DIRECTION | Copy the data verbatim from the line containing "Task: Click the Universitas Brawijaya label" through the end of the data.

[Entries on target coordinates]
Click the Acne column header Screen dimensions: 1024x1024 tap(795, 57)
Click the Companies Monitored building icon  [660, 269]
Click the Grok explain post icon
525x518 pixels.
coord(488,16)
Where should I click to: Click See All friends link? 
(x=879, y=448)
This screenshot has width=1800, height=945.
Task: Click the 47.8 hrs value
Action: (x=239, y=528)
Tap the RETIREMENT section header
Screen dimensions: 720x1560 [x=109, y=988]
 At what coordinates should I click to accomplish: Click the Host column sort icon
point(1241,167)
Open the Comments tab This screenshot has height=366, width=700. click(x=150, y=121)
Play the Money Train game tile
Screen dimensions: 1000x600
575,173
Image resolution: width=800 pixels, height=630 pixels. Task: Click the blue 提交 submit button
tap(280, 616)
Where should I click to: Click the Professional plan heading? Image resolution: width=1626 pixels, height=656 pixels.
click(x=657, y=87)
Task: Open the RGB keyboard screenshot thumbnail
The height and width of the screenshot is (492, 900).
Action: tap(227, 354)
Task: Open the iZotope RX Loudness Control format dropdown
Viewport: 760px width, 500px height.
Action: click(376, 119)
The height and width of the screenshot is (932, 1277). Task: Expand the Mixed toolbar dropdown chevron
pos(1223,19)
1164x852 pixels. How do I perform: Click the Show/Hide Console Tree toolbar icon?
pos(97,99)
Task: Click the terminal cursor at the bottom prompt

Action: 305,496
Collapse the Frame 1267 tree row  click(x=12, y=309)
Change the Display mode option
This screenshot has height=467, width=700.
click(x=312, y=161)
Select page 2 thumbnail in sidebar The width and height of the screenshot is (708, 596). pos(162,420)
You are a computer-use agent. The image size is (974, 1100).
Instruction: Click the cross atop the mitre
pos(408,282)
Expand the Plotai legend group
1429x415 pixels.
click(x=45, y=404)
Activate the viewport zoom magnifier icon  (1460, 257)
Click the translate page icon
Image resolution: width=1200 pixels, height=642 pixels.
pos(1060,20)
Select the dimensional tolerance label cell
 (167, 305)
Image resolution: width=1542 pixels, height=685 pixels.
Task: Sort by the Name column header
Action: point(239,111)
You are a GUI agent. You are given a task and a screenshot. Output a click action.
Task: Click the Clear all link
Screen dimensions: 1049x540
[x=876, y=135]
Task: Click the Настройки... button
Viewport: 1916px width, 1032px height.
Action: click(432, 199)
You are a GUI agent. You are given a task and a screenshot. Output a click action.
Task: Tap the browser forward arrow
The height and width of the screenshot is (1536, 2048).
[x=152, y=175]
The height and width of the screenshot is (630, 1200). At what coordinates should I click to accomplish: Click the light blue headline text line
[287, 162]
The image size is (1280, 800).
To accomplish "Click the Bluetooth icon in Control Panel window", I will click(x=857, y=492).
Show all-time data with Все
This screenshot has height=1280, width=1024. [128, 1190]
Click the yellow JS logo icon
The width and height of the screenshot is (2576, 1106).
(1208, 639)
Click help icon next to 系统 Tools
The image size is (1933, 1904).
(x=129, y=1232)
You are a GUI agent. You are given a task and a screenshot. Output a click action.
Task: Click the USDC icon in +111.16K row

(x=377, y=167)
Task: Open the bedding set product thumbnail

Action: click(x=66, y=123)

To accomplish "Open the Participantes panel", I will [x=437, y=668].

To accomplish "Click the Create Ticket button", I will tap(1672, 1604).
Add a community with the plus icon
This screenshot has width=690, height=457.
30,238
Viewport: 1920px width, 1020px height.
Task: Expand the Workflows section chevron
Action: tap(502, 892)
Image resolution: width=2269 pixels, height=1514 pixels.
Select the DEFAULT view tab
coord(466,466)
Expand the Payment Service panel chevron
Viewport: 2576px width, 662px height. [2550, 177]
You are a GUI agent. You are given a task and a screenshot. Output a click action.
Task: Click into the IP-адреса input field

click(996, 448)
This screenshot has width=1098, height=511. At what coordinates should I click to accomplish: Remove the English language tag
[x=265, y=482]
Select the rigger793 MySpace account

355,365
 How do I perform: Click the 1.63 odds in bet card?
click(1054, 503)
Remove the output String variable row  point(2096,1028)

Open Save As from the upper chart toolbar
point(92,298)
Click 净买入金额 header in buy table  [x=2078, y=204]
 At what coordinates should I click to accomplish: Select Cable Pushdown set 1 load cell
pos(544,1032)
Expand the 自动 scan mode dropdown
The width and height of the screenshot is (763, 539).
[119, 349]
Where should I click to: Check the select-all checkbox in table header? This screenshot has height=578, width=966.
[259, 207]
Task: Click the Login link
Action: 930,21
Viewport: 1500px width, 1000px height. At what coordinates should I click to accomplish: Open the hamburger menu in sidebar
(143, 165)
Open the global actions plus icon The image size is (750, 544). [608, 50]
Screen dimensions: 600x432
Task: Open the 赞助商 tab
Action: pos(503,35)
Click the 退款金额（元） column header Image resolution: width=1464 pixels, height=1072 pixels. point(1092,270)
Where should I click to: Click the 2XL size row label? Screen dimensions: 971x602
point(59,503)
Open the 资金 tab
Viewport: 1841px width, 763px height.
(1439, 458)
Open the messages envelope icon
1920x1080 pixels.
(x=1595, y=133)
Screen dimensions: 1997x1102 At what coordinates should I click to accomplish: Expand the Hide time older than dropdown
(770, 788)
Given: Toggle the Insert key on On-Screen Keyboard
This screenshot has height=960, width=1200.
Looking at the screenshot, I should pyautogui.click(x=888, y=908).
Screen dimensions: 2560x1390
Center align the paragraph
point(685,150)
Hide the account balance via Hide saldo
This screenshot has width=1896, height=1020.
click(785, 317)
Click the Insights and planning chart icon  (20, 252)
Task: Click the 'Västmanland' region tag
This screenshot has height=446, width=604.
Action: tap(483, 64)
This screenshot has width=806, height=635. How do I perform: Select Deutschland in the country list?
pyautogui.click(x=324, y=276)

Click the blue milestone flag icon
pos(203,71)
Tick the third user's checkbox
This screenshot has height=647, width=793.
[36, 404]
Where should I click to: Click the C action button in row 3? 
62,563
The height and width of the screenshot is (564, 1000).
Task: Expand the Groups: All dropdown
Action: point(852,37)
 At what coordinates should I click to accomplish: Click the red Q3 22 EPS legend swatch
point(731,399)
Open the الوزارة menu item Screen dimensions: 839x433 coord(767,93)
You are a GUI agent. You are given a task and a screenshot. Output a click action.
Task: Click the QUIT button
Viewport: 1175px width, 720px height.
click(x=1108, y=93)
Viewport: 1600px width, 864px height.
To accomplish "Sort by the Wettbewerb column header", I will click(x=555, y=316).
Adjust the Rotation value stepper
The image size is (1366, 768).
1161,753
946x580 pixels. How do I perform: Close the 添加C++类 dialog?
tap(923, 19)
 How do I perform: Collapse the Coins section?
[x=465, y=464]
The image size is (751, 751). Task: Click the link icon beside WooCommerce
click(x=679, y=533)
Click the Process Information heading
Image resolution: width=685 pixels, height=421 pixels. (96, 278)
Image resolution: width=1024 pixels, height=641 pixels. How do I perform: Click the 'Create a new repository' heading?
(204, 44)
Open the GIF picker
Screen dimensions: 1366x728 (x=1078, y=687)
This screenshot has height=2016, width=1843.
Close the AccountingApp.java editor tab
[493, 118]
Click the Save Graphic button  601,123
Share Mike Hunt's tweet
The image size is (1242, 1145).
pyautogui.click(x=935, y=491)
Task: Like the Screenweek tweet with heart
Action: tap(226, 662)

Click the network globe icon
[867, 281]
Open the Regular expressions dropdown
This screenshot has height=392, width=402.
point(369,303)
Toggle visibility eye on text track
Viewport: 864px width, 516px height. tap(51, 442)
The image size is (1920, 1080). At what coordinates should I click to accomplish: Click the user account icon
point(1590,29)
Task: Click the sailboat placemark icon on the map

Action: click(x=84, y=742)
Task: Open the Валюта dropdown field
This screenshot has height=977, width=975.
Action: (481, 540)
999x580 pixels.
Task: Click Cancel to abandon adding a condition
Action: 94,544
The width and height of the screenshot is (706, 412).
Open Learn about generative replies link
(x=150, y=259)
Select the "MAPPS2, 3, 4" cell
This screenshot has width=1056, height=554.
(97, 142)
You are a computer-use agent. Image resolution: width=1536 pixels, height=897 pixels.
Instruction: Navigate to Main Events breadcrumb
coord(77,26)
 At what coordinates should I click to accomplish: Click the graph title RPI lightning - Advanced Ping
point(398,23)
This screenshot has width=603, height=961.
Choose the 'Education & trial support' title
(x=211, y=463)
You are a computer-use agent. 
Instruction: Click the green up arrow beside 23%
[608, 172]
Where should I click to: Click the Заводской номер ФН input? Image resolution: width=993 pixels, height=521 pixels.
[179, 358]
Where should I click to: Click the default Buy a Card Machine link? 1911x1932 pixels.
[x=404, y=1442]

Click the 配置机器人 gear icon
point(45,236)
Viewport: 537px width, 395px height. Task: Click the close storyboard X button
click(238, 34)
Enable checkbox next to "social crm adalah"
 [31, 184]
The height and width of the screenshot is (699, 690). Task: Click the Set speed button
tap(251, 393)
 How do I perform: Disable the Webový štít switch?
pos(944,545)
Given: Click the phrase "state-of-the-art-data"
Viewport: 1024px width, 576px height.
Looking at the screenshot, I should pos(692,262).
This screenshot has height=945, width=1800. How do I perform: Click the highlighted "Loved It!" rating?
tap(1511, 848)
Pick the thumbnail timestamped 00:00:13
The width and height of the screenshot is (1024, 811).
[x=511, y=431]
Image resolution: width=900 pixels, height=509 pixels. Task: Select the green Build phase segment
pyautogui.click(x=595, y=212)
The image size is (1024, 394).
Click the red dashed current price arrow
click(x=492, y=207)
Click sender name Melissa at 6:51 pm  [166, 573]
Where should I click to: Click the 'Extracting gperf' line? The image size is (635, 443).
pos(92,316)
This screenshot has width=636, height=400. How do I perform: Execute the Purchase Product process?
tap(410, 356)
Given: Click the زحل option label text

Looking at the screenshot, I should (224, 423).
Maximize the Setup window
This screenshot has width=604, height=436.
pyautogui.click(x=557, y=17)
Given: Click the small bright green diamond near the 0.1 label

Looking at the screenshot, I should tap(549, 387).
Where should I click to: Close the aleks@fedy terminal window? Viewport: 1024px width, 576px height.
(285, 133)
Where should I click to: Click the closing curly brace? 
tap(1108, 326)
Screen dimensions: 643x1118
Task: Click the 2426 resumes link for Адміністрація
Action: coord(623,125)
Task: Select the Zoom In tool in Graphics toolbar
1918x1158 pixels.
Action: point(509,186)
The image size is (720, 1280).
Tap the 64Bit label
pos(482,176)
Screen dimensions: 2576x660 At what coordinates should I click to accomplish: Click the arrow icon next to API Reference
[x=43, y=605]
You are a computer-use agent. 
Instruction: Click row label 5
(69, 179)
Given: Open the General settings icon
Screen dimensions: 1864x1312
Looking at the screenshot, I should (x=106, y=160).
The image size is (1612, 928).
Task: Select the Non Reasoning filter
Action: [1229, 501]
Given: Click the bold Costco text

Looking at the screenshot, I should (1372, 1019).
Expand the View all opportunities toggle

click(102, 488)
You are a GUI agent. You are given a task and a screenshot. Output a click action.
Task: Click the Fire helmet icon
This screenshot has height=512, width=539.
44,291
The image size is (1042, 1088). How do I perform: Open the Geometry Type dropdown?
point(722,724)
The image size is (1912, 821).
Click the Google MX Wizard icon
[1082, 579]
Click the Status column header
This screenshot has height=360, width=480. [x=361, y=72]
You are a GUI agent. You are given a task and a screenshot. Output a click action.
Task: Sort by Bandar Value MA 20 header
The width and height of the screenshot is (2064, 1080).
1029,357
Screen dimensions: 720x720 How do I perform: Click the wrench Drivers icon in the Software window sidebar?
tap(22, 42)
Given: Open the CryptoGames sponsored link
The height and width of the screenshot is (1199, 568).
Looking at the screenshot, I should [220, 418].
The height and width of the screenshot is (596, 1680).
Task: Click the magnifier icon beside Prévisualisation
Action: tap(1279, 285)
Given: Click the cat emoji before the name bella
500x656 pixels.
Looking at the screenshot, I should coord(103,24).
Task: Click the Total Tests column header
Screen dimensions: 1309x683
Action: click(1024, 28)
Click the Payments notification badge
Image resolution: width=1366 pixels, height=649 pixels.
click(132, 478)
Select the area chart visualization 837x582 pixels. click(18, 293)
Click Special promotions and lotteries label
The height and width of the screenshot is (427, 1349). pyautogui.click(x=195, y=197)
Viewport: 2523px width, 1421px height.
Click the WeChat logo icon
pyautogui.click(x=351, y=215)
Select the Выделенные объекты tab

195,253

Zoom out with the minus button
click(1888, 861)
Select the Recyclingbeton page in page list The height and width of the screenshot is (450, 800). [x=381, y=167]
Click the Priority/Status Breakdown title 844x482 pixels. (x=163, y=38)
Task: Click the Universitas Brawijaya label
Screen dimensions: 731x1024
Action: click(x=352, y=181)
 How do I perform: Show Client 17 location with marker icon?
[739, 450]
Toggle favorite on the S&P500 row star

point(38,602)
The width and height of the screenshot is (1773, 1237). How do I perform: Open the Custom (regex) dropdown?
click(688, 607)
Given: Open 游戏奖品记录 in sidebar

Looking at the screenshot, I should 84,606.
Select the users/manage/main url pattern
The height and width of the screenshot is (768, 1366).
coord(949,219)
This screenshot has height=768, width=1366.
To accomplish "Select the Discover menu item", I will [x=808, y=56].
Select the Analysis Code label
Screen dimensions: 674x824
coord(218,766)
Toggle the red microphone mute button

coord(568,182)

EXERCISE RESPONSE |
Task: Click the Universitas Brawijaya label
Screen dimensions: 731x1024
Action: click(x=352, y=181)
 How do I perform: Show Client 17 location with marker icon?
[739, 450]
Toggle favorite on the S&P500 row star

point(38,602)
The width and height of the screenshot is (1773, 1237). How do I perform: Open the Custom (regex) dropdown?
click(688, 607)
Given: Open 游戏奖品记录 in sidebar

Looking at the screenshot, I should 84,606.
Select the users/manage/main url pattern
The height and width of the screenshot is (768, 1366).
coord(949,219)
This screenshot has height=768, width=1366.
To accomplish "Select the Discover menu item", I will [x=808, y=56].
Select the Analysis Code label
Screen dimensions: 674x824
coord(218,766)
Toggle the red microphone mute button

coord(568,182)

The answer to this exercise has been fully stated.